__WHAT IS EXPECTED__:
An exact copy of every entry is required, minus the pictures.

__INFORMATION__:
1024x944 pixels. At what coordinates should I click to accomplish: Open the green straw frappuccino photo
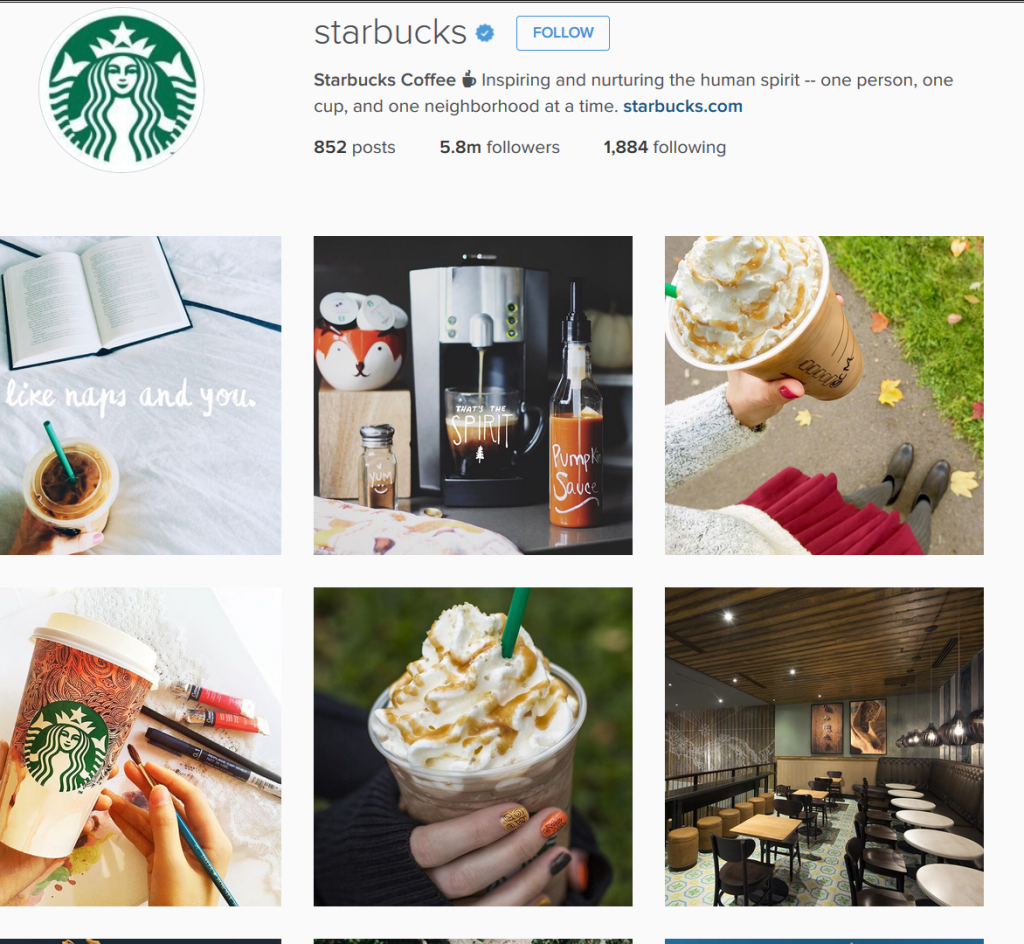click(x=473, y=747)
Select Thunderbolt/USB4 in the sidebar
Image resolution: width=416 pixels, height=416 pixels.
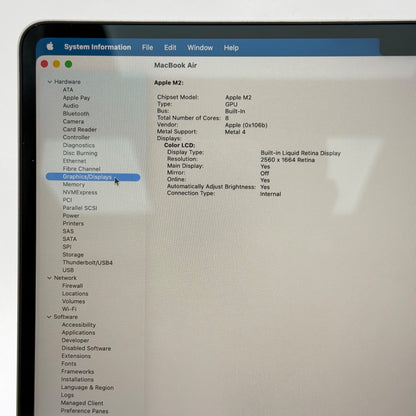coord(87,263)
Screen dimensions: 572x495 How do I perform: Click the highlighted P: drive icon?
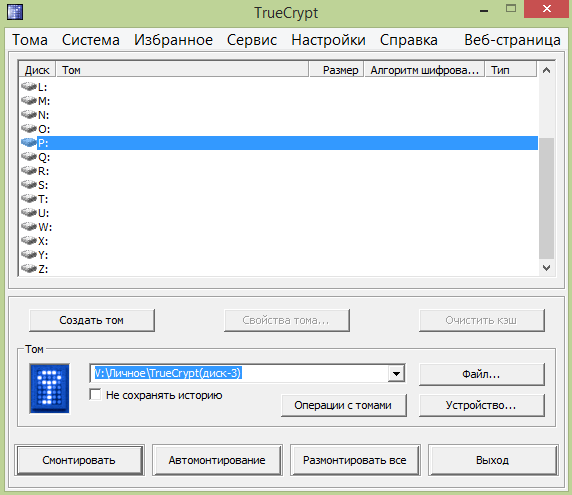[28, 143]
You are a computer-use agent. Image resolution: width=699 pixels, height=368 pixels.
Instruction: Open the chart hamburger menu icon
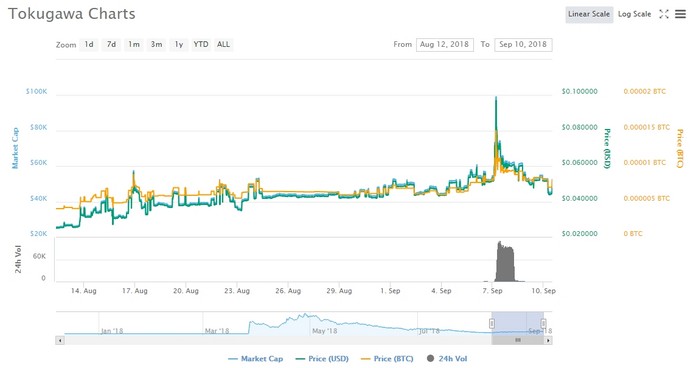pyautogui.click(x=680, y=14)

__ANSWER SPACE__:
1024x944 pixels. At what coordinates should I click to accomplish: Open the green straw frappuccino photo
click(x=473, y=747)
Select Thunderbolt/USB4 in the sidebar
Image resolution: width=416 pixels, height=416 pixels.
coord(87,263)
Screen dimensions: 572x495 How do I perform: Click the highlighted P: drive icon?
[28, 143]
You are a computer-use agent. Image resolution: width=699 pixels, height=368 pixels.
Instruction: Open the chart hamburger menu icon
pyautogui.click(x=680, y=14)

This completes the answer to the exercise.